Warm-up – 5-10 minutes: ideas:- brisk walk (maybe taking kids to school), housework, dancing and moving the whole body to your favourite tunes!
Squats x 1 minute – feet hip distance (think technique, weight through your heels, knees point forwards – imagine sitting movement towards a chair).
Jumping Jacks or Side steps (easier option) for 30-60 seconds.
Forward lunges – feet hip distance, right leg first, step forward, lunge down and power back as many as you can in 30-60 seconds. Hold the last lunge, getting your back knee as close to the floor as you can, whilst maintaining a neutral spine position hold for 15-30 seconds and repeat the whole sequence on the other leg.

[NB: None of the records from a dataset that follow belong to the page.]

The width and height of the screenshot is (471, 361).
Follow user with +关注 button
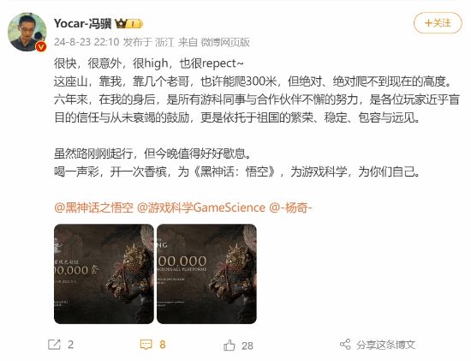(438, 23)
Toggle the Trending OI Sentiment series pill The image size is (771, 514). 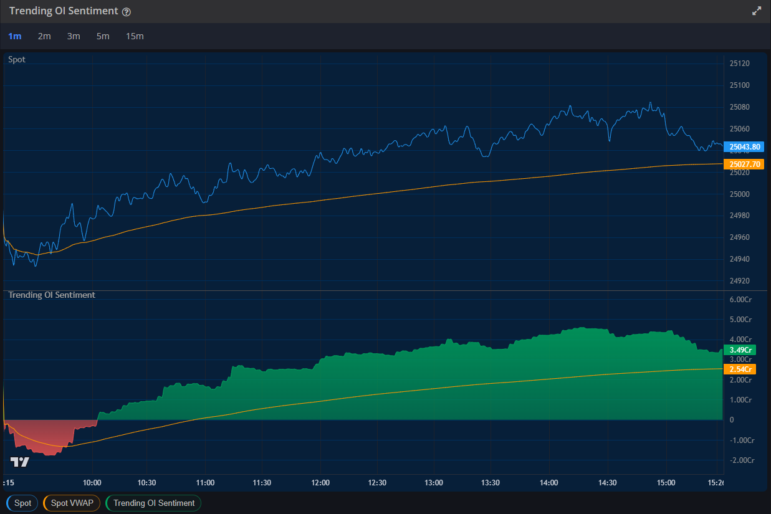click(x=153, y=503)
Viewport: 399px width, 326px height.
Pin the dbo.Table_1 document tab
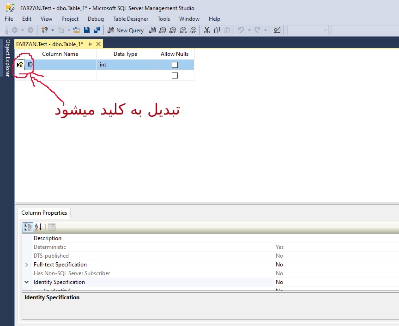click(90, 44)
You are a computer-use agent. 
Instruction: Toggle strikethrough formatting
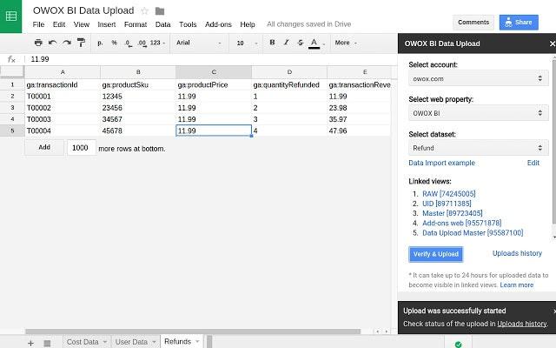click(x=301, y=43)
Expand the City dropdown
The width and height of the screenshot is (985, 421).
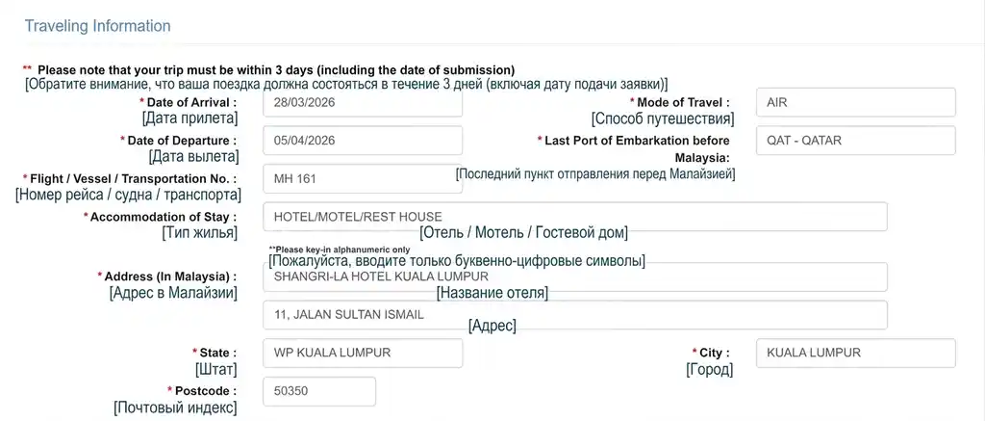click(855, 353)
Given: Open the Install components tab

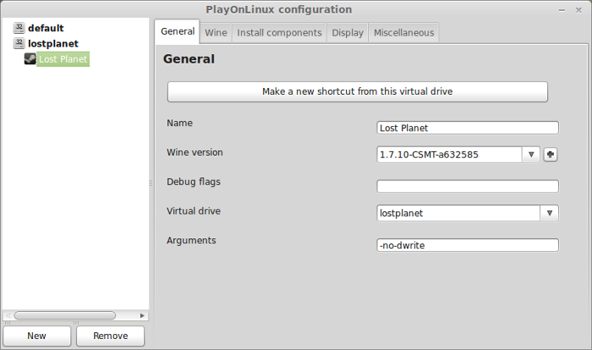Looking at the screenshot, I should click(x=279, y=33).
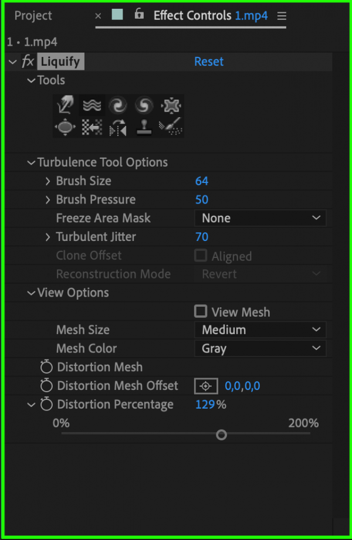Enable the View Mesh checkbox
Image resolution: width=352 pixels, height=540 pixels.
tap(200, 311)
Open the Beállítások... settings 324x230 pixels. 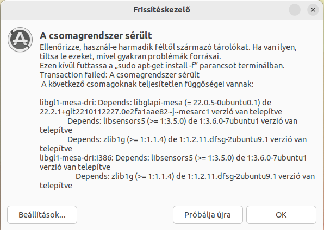(42, 215)
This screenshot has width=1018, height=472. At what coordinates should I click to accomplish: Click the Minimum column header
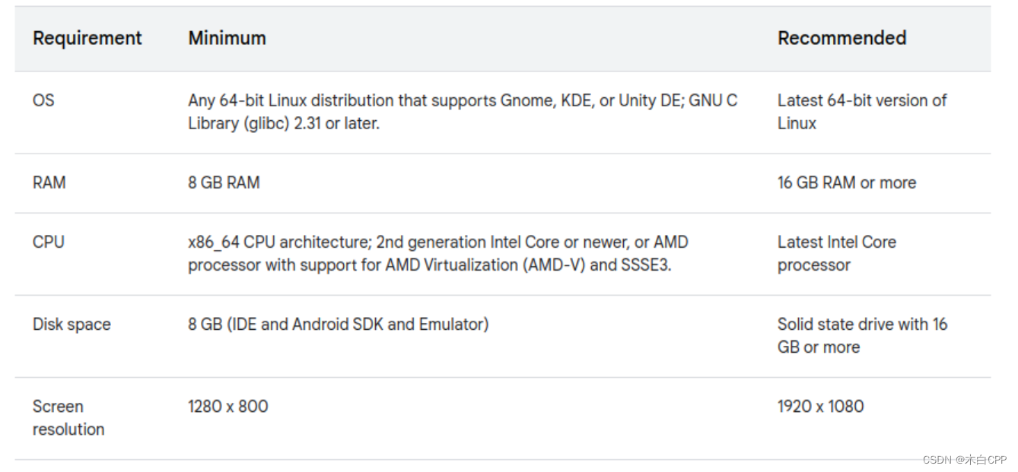click(x=227, y=38)

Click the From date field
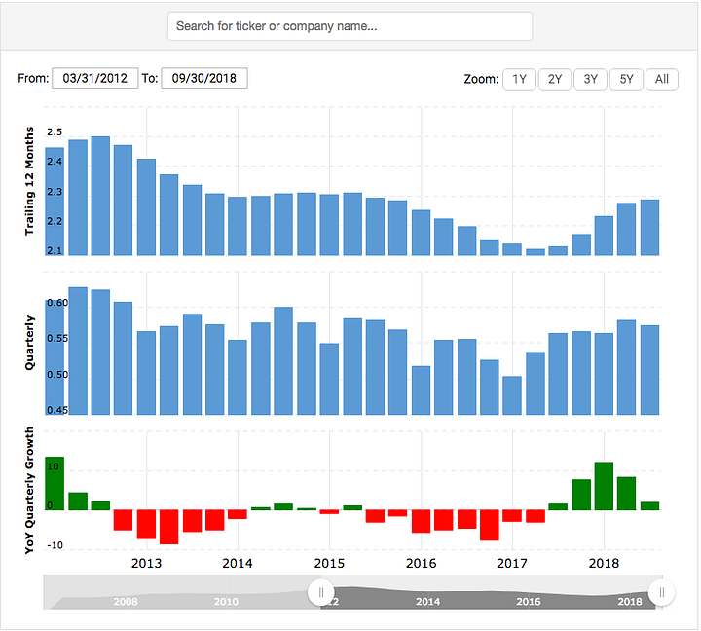click(x=95, y=78)
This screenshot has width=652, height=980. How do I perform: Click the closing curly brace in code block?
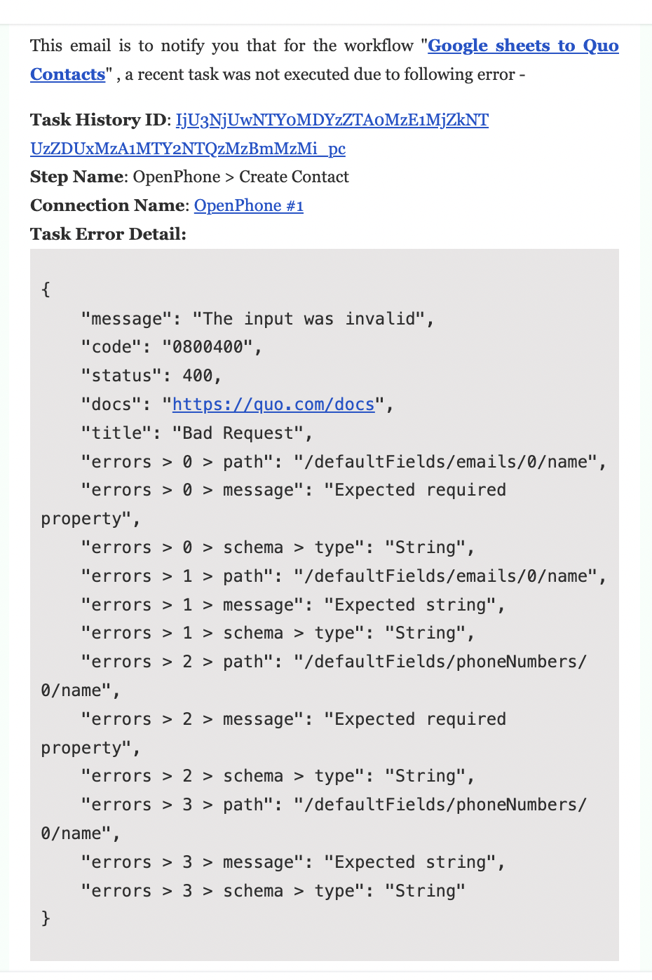click(x=46, y=918)
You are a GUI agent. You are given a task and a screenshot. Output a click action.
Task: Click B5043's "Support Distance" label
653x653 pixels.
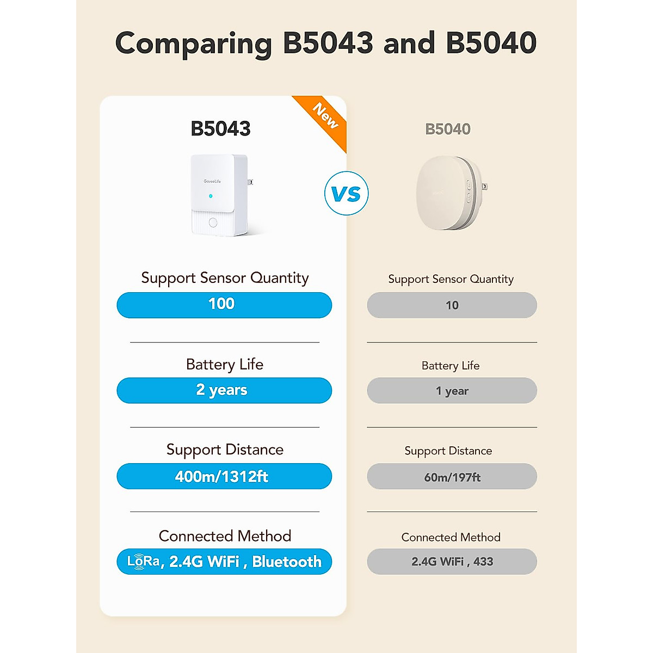pos(225,449)
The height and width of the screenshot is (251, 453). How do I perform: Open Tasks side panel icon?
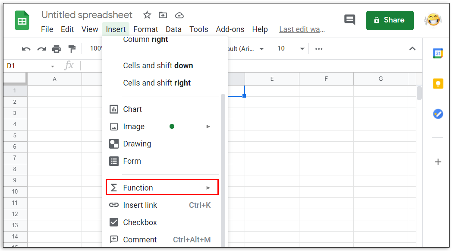[438, 114]
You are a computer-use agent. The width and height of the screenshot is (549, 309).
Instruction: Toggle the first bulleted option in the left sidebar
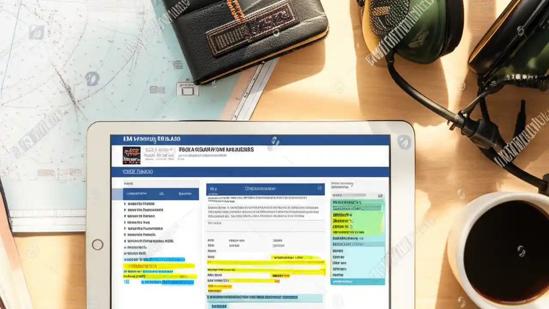pos(142,204)
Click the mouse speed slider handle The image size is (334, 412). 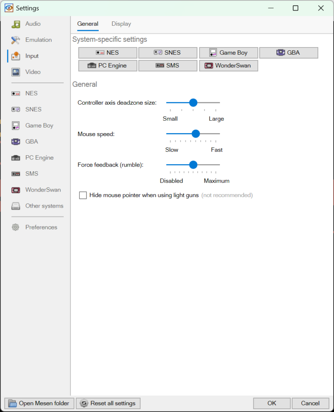[196, 134]
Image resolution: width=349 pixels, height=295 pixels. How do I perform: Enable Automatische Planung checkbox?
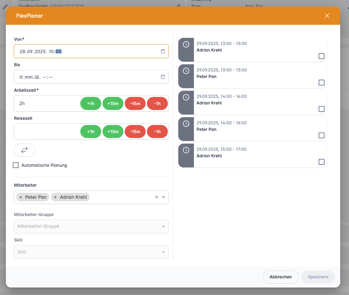16,165
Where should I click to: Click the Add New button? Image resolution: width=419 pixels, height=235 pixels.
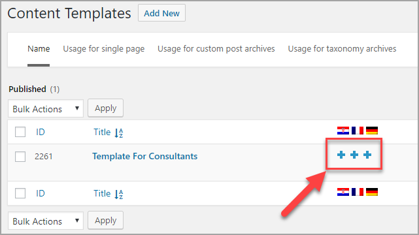[161, 13]
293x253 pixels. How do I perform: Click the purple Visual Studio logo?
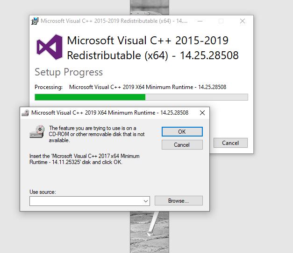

Run up and down the stairs for 1 minute (I managed 4 times NB up and down counts as 1) or step up and down off a step if you have no stairs.
Single leg squat – Balance on one leg, hover the other leg off the floor and squat down as low as you can, can be done off a step 30-60 seconds each leg.
High knees run x 30-60 seconds.
Squat hold – can be done with your back against a wall, but hold for 30-60 seconds as low as you can.
Plank on your elbows, hold for 1 minute – or longer if you can?? Who can do the longest – feel free to post your results on or post a video?!
Cool Down – Walk around for 2-5 minutes, shake out the legs moving your arms in a swinging motion. Continue walking between stretches. Hold each stretch for 20 seconds and make sure you stretch the calfs, hamstrings, quads and full body.
Feel free to add in some upper body work. Do the routine after a run or just fit in when you have 10 minutes free for firmer bottoms and toned legs!